Your instructions:
Copy out the rows from the line with "I want to click on x-axis-title: DEPENDENCY" to the line with "What are the", both included, word for word.

Data for analysis:
☆ ☆ ☆ ☆ ☆ ☆ ☆
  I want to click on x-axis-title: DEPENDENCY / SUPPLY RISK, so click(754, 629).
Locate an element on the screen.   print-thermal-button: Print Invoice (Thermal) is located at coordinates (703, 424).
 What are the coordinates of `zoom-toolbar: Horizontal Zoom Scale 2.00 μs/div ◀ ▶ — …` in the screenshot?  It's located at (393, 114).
☆ ☆ ☆ ☆ ☆ ☆ ☆
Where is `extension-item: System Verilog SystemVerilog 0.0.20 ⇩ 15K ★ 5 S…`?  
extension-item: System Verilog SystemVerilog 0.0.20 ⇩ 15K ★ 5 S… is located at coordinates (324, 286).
☆ ☆ ☆ ☆ ☆ ☆ ☆
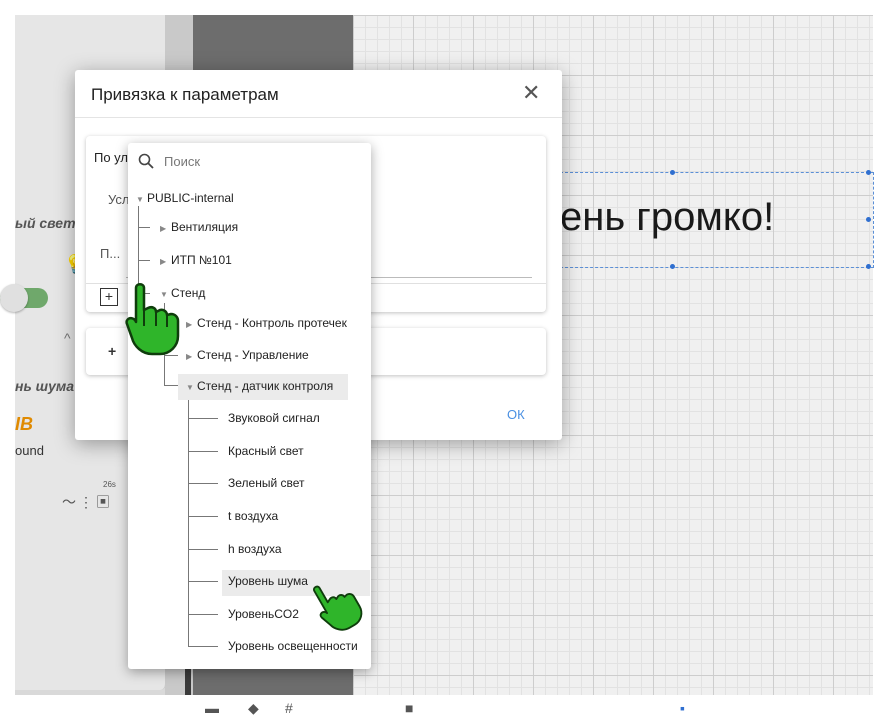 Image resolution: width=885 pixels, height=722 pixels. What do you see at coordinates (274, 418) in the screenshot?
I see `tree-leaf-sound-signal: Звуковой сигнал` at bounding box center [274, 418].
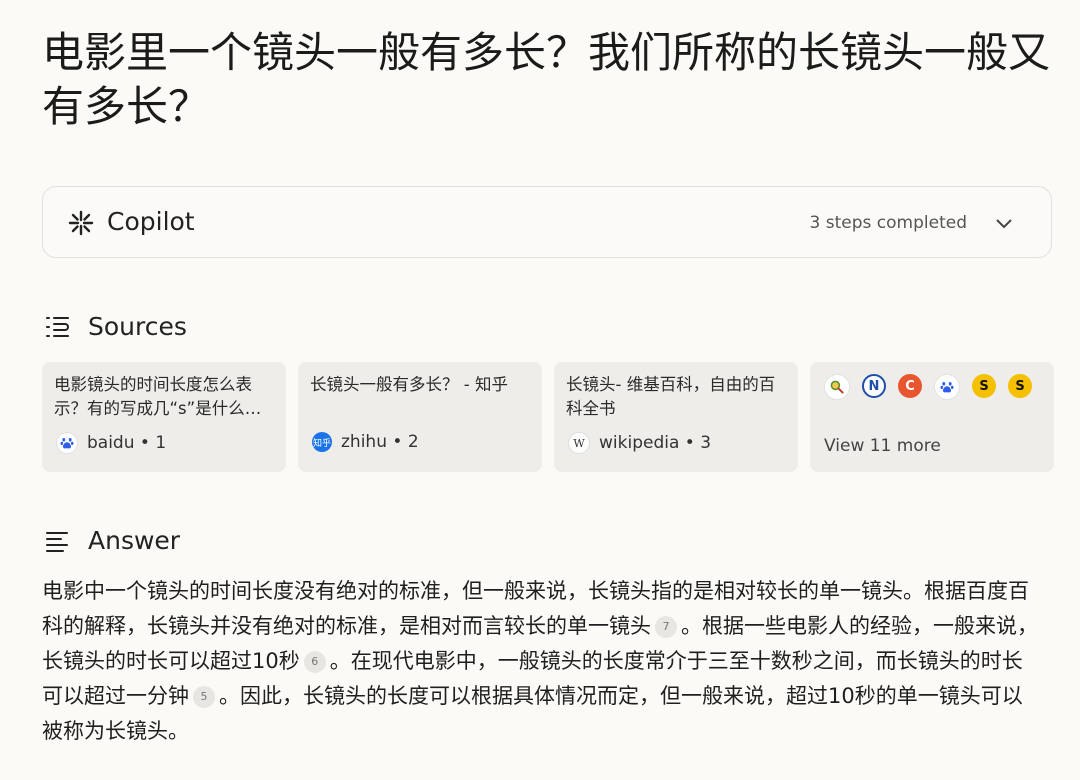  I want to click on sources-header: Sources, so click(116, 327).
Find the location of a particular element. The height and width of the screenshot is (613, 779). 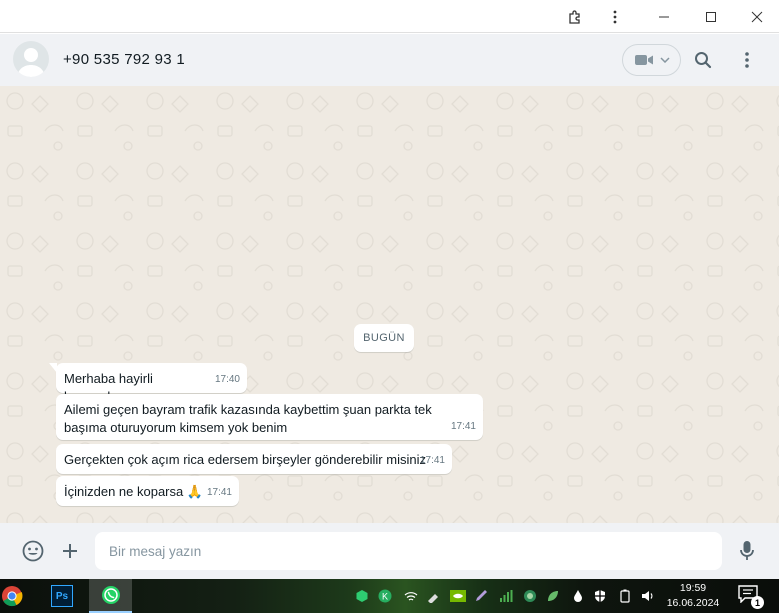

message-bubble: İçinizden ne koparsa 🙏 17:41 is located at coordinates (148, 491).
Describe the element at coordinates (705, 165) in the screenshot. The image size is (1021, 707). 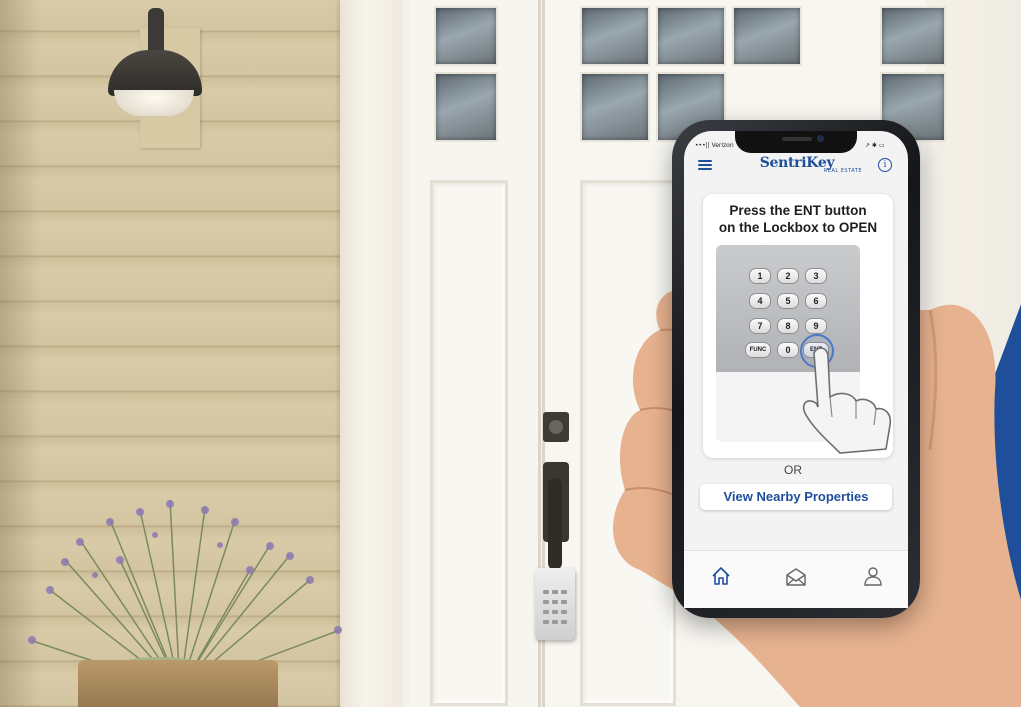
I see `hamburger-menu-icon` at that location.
☆ ☆ ☆ ☆ ☆ ☆ ☆
Answer space:
  I want to click on x-axis-title: DEPENDENCY / SUPPLY RISK, so click(754, 629).
Locate an element on the screen.   print-thermal-button: Print Invoice (Thermal) is located at coordinates (703, 424).
 What are the coordinates of `zoom-toolbar: Horizontal Zoom Scale 2.00 μs/div ◀ ▶ — …` in the screenshot?  It's located at (393, 114).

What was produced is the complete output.